* begin Given data *
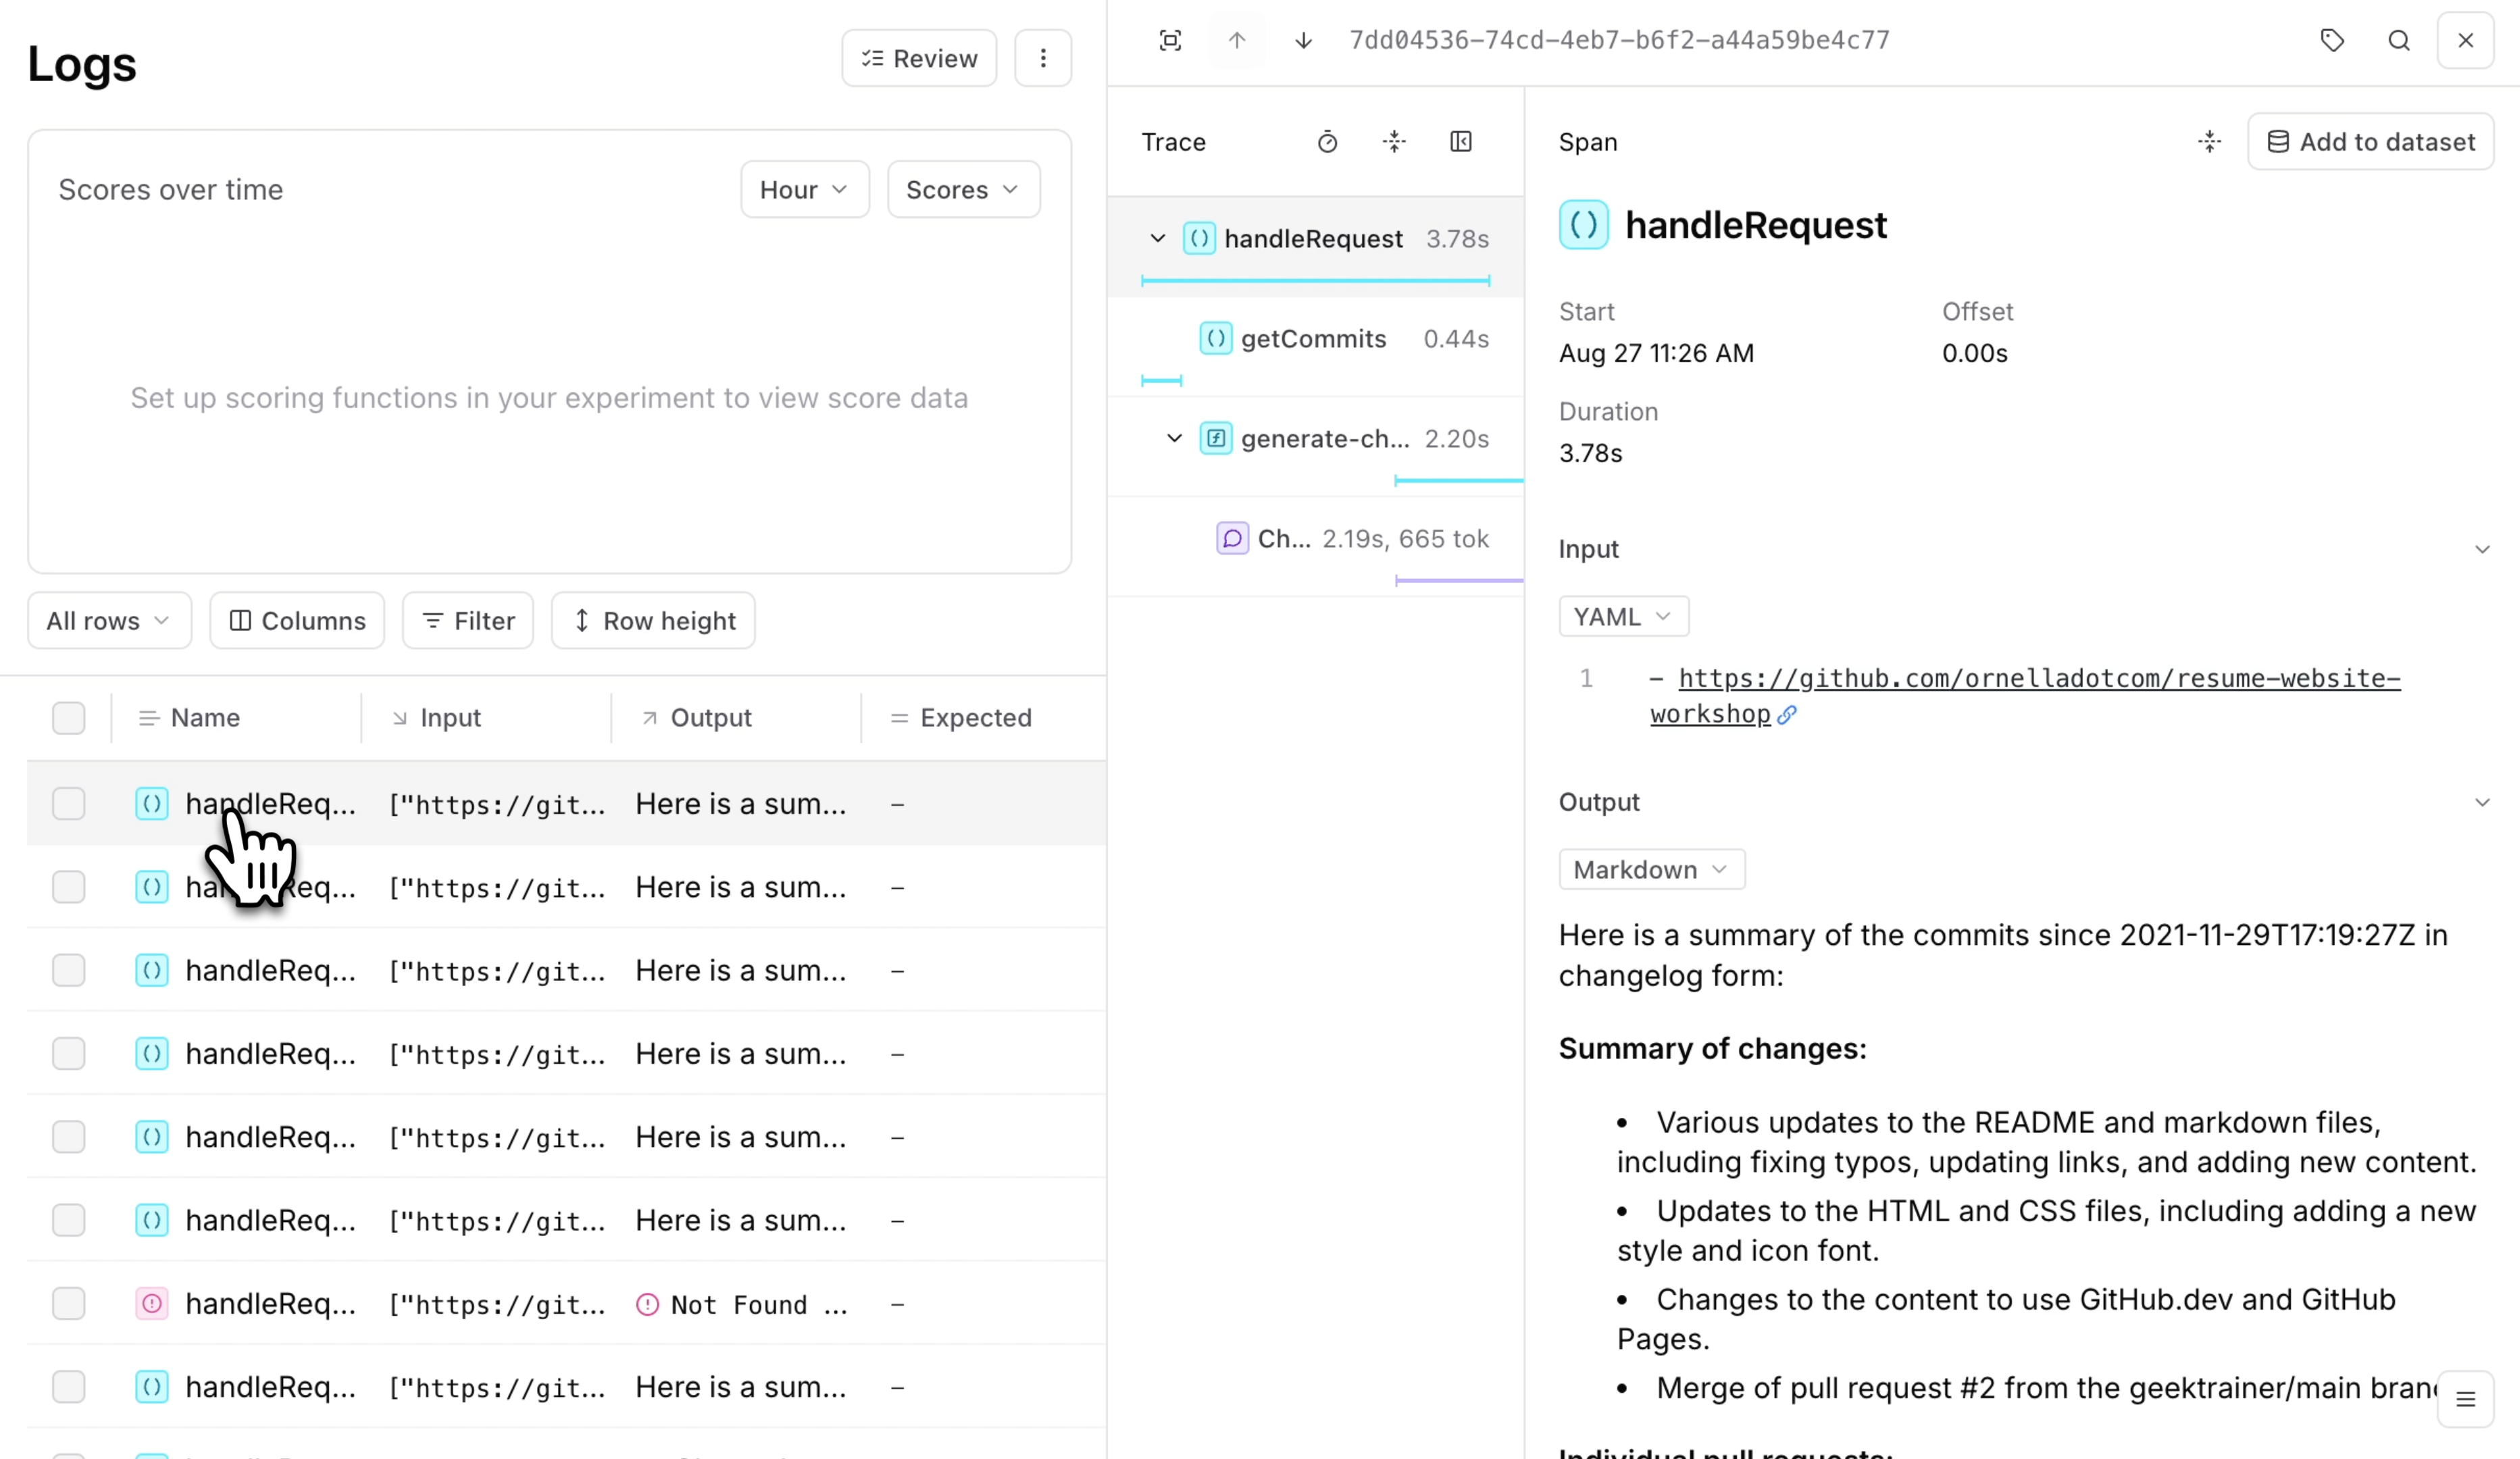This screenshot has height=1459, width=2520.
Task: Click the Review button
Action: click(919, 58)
* end Given data *
* begin Given data *
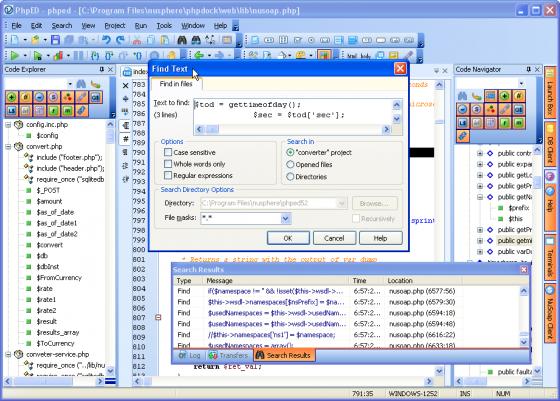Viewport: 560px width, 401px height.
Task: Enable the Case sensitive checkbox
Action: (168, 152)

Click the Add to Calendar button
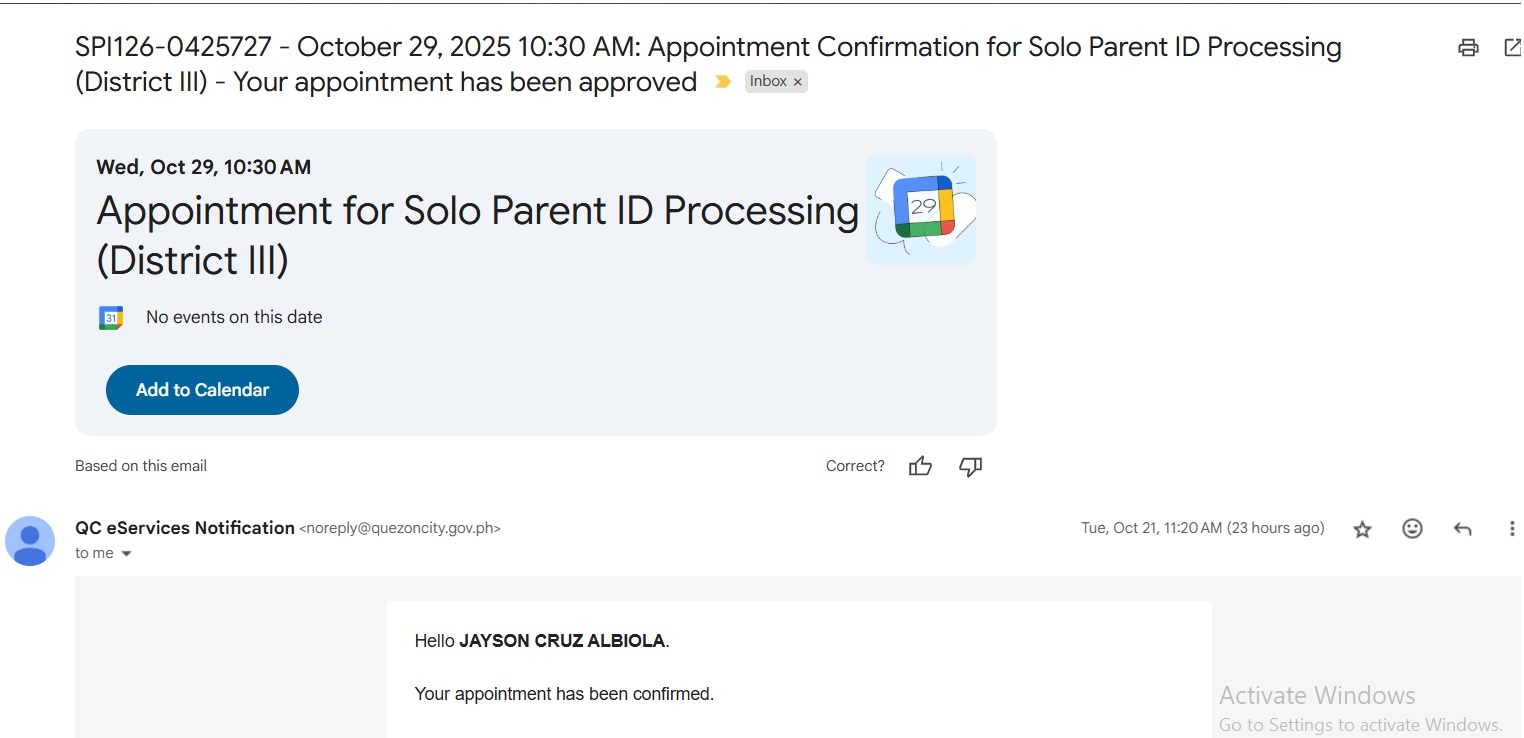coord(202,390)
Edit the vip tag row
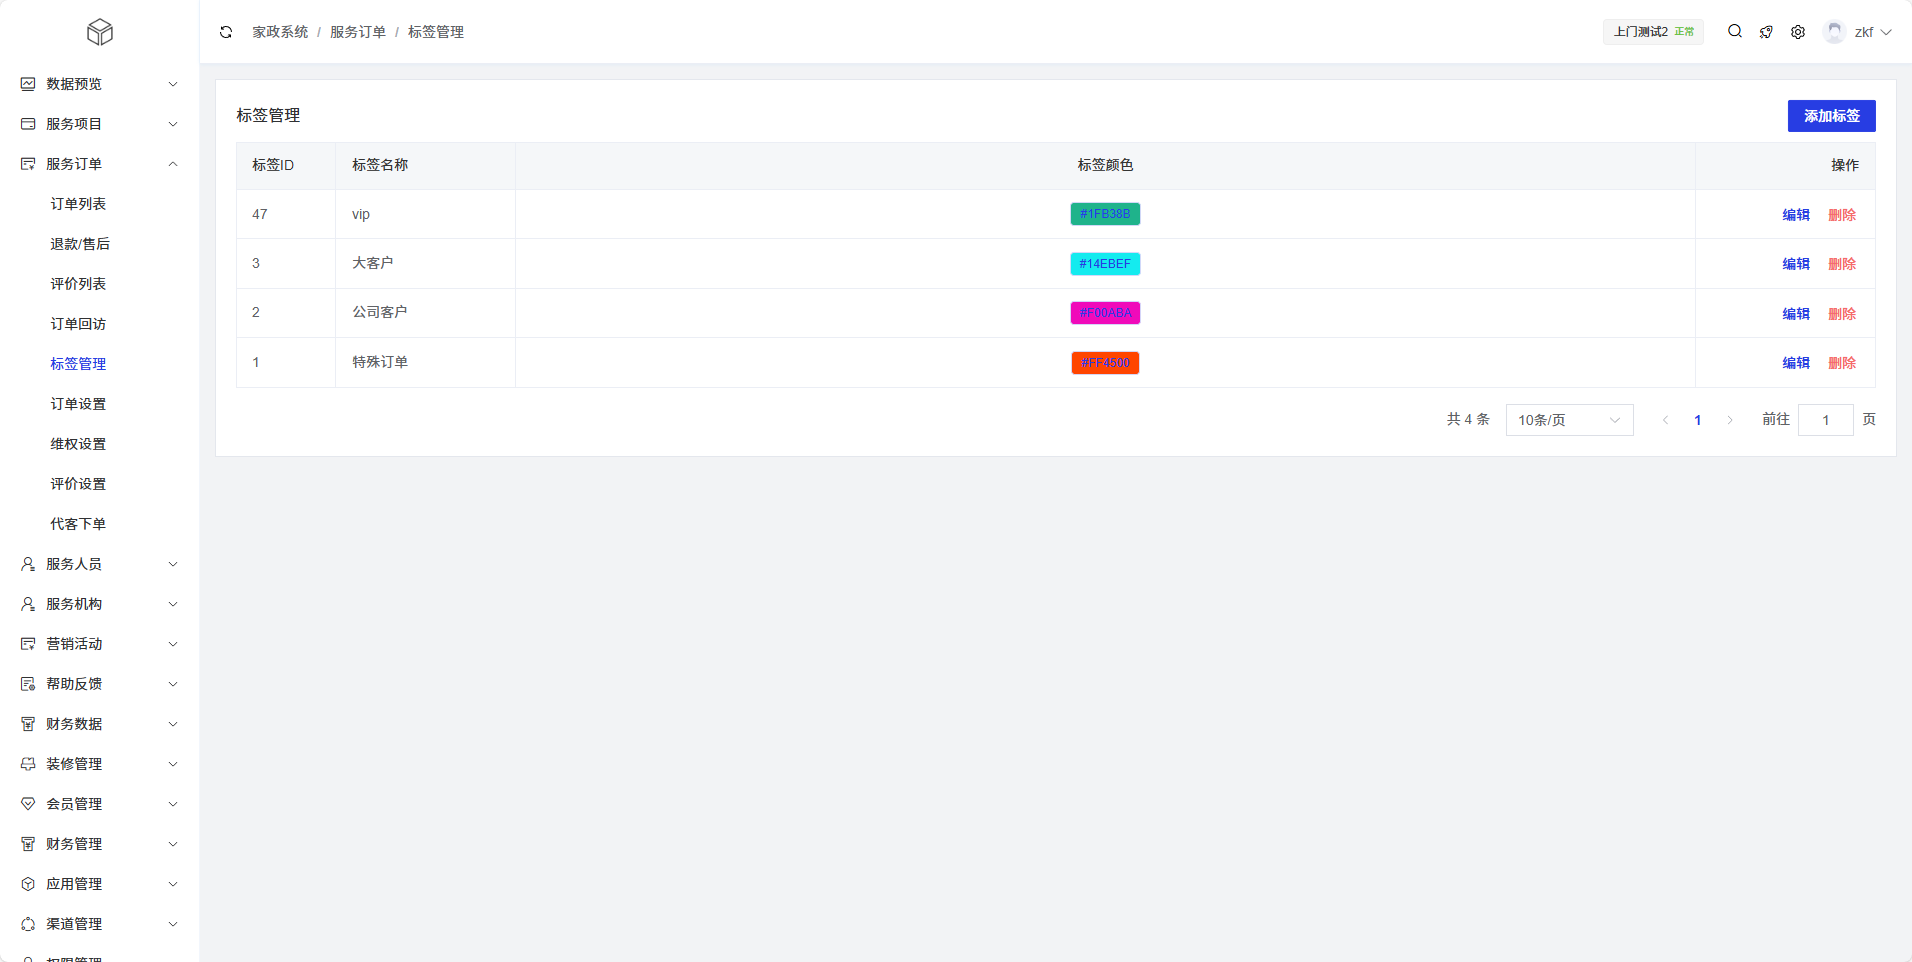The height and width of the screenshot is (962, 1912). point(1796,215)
* end Given data *
* begin Given data *
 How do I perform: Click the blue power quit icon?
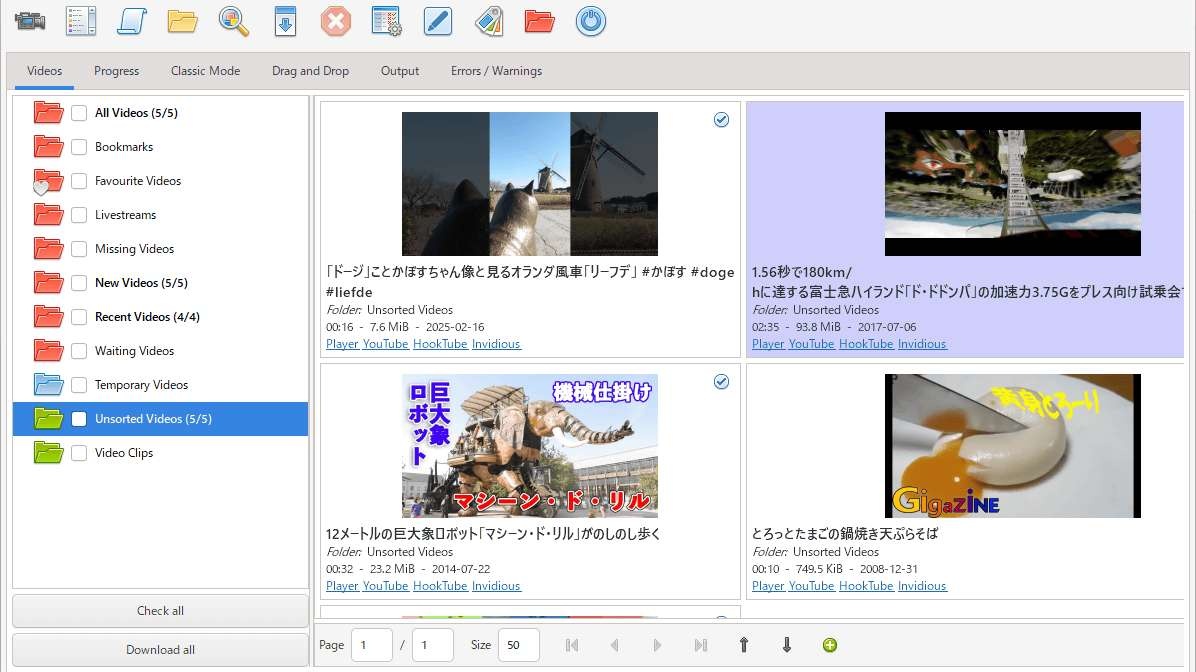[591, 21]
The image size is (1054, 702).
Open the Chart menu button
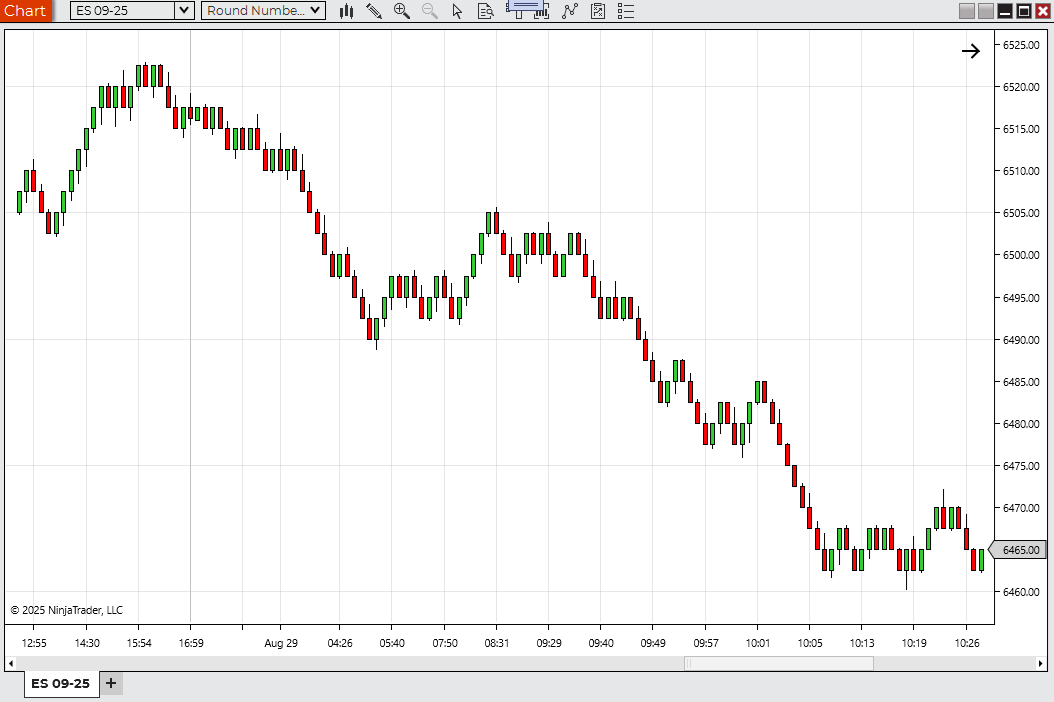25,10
* end Given data *
What is needed ▸
Copy out everything in the records from the line containing "This screenshot has height=1459, width=2520." down to the line containing "Action: click(919, 58)", both of those lines included, and leave out the pictures.

Answer to the exercise ▸
This screenshot has height=1459, width=2520.
Task: Click the Review button
Action: click(919, 58)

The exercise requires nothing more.